Entries for finding displayed items:
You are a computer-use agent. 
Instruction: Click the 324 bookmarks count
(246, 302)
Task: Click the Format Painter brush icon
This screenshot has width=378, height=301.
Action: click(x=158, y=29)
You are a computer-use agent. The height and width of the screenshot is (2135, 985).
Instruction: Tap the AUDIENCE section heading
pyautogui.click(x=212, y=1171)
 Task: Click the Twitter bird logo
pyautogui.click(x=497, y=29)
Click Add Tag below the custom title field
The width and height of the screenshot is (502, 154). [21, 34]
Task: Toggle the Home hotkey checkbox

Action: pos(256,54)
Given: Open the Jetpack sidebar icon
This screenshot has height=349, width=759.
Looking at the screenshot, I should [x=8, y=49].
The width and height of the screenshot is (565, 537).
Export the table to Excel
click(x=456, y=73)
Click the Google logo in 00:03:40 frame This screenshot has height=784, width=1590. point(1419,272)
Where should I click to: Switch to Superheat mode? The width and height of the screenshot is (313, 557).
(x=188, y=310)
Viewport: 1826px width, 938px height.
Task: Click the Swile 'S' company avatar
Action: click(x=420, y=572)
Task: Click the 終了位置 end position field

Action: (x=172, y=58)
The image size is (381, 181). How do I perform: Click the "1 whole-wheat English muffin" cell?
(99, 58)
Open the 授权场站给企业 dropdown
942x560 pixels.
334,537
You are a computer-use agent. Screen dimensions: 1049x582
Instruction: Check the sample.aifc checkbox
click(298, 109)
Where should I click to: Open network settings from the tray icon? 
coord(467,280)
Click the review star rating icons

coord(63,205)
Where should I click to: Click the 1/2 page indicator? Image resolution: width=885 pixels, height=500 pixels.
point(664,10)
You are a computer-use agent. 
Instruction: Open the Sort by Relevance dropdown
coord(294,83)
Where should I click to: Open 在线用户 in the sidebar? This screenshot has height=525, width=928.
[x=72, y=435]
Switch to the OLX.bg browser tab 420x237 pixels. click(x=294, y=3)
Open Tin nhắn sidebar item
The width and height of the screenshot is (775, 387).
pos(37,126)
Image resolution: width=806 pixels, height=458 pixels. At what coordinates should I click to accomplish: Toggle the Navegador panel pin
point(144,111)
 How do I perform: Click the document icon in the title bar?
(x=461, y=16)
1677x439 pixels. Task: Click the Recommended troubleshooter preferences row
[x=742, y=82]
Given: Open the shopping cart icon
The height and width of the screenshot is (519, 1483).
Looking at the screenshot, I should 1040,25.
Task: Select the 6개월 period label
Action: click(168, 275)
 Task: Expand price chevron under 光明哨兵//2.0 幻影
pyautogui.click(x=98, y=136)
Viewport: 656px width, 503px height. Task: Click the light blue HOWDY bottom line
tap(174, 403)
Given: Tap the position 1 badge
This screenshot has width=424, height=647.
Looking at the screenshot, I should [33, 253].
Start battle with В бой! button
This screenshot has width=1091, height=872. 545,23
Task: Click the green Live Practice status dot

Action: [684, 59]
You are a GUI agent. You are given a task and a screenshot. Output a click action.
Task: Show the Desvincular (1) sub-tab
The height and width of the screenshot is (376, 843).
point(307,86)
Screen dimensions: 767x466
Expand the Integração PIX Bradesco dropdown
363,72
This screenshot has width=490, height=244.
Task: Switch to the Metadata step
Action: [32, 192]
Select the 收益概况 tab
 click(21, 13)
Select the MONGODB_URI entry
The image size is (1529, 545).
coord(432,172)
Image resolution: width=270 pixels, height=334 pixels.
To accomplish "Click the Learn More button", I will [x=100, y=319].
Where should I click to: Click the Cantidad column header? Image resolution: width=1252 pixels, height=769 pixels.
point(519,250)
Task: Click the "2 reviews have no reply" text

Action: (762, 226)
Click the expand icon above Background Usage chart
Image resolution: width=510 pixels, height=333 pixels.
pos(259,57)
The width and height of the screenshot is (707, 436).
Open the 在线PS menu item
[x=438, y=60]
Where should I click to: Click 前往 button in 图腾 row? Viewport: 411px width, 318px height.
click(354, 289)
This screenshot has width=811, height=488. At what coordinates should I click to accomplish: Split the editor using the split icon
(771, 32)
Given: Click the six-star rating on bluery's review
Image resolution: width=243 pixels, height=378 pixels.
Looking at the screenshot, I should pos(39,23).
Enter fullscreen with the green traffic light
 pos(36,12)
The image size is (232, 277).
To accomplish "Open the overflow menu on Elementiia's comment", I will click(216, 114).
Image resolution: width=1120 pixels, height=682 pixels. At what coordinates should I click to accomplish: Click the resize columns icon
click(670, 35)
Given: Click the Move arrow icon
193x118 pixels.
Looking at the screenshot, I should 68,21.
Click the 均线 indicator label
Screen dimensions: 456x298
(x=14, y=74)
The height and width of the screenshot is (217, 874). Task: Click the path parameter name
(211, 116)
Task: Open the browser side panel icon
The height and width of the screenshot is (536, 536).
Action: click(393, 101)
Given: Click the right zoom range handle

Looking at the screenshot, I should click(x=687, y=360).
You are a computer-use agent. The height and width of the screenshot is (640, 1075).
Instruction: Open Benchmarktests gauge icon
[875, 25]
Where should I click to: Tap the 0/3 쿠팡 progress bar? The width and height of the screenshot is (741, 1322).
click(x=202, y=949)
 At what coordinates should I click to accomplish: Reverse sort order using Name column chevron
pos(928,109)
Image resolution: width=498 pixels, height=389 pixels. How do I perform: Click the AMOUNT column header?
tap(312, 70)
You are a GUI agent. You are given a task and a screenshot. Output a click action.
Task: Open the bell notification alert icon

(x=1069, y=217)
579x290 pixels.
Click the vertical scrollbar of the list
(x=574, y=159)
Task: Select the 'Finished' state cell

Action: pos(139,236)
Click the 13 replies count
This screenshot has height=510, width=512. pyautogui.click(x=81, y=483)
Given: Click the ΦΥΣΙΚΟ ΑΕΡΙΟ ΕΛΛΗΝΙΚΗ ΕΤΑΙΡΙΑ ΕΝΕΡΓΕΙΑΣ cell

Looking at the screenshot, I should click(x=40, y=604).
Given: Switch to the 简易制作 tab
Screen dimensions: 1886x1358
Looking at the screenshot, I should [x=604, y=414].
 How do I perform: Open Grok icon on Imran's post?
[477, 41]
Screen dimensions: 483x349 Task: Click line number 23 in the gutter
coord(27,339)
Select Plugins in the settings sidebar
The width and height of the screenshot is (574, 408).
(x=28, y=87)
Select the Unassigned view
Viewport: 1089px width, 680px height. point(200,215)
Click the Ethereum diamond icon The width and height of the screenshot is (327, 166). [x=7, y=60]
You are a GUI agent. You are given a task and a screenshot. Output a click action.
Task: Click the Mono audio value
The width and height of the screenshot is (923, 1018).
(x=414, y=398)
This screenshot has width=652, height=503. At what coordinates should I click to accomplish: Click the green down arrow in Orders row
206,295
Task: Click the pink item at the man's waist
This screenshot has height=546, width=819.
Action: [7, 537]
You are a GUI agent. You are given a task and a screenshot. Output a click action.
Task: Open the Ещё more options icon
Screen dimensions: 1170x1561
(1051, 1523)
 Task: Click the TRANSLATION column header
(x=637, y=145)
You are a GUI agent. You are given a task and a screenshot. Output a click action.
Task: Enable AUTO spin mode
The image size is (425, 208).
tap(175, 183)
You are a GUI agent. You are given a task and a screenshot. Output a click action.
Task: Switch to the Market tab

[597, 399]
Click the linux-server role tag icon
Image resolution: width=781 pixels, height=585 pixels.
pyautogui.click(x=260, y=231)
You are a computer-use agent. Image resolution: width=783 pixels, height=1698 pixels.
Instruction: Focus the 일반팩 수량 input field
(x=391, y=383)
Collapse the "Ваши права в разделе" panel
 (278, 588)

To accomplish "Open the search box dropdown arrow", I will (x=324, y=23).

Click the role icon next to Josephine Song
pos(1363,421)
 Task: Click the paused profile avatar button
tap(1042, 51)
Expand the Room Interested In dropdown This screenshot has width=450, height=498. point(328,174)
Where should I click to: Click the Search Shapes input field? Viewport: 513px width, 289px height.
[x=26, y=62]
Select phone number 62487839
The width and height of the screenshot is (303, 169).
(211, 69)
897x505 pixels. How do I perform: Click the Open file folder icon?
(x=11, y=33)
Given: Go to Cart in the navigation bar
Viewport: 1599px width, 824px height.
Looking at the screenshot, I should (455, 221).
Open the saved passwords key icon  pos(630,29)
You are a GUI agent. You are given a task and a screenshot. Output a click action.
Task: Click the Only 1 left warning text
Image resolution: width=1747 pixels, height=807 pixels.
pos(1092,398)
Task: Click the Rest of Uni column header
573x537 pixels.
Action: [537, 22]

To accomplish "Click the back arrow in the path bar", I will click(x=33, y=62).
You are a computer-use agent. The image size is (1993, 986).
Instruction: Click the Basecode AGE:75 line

Objective: Copy out the stretch of entries from the line that contains "Given: Click the ΦΥΣΙΚΟ" through the line that contains "(1051, 1523)", keeping every line unchanged.

Exercise solution:
Given: Click the ΦΥΣΙΚΟ ΑΕΡΙΟ ΕΛΛΗΝΙΚΗ ΕΤΑΙΡΙΑ ΕΝΕΡΓΕΙΑΣ cell

Looking at the screenshot, I should click(x=40, y=604).
Given: Switch to the 简易制作 tab
Screen dimensions: 1886x1358
Looking at the screenshot, I should [x=604, y=414].
 How do I perform: Open Grok icon on Imran's post?
[477, 41]
Screen dimensions: 483x349 Task: Click line number 23 in the gutter
coord(27,339)
Select Plugins in the settings sidebar
The width and height of the screenshot is (574, 408).
(x=28, y=87)
Select the Unassigned view
Viewport: 1089px width, 680px height. point(200,215)
Click the Ethereum diamond icon The width and height of the screenshot is (327, 166). [x=7, y=60]
You are a GUI agent. You are given a task and a screenshot. Output a click action.
Task: Click the Mono audio value
The width and height of the screenshot is (923, 1018).
(x=414, y=398)
This screenshot has width=652, height=503. At what coordinates should I click to accomplish: Click the green down arrow in Orders row
206,295
Task: Click the pink item at the man's waist
This screenshot has height=546, width=819.
Action: [7, 537]
You are a GUI agent. You are given a task and a screenshot. Output a click action.
Task: Open the Ещё more options icon
Screen dimensions: 1170x1561
(1051, 1523)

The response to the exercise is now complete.